On Thursday, Canadian Tire announced the reduction of 3% of its full-time workforce as part of a cost-cutting measure, citing the impact of ongoing inflation, which has led to a decline in demand.
The Toronto-based retailer is now part of a growing number of companies trimming their workforce in the face of challenges posed by rising interest rates and escalating costs associated with labour and supply chain.
According to a Reuters report, Canadian Tire anticipates achieving an annualised run-rate savings of approximately C$50 million ($36.31 million) following the reduction in headcount.
However, the company also foresees incurring a charge ranging from C$20.0 million ($14.6 million USD) to C$25.0 million (0.73 ≈ $18.25 million USD) in the fourth quarter related to these strategic actions.
The company announced a workforce reduction of approximately 200 employees.
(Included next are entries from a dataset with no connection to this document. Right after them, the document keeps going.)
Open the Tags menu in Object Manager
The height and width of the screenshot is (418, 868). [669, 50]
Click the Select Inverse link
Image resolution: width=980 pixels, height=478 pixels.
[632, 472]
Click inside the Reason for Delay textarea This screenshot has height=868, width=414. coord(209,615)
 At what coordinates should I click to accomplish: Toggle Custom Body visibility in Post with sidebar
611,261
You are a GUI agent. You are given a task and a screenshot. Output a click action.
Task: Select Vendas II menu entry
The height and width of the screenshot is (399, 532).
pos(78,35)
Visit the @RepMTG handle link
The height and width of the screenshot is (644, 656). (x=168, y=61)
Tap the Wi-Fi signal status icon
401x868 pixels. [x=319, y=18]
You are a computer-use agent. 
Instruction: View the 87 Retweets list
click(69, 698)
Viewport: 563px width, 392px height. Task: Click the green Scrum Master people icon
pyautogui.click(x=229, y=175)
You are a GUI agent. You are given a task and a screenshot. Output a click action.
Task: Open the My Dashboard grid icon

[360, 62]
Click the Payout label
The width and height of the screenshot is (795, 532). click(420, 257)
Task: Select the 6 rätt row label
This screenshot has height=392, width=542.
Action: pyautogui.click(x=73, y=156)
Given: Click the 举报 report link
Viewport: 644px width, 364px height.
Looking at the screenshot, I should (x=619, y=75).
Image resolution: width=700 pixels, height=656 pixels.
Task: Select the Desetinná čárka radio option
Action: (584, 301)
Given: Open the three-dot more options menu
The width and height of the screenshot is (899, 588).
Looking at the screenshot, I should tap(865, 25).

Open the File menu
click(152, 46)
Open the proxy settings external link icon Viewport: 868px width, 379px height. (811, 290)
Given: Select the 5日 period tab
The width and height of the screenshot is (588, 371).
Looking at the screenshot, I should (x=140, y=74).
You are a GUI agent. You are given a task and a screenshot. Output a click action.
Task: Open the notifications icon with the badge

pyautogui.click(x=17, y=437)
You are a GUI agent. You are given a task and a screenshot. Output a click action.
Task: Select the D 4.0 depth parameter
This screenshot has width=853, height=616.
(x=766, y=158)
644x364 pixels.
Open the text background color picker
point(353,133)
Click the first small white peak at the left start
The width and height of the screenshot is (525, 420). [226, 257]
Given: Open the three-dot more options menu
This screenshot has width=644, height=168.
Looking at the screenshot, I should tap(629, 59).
Concurrently, it disclosed a 1.6% decrease in consolidated comparable sales, attributed to customers favouring essential items and reducing expenditures on discretionary products like athletic footwear and clothing.
Canadian Tire, experiencing a 2% decrease in its shares during afternoon trading, reported an adjusted profit of C$2.96 per share, falling short of LSEG's estimated C$3.29 per share.
Nevertheless, it exceeded third-quarter revenue projections and unveiled an extra share repurchase program totalling C$200.0 million.
In late October, Canadian Tire had disclosed its evaluation of alternatives for its financial services arm and completed the repurchase of Scotiabank's 20% stake in the unit through a cash transaction valued at C$895 million, reported Reuters.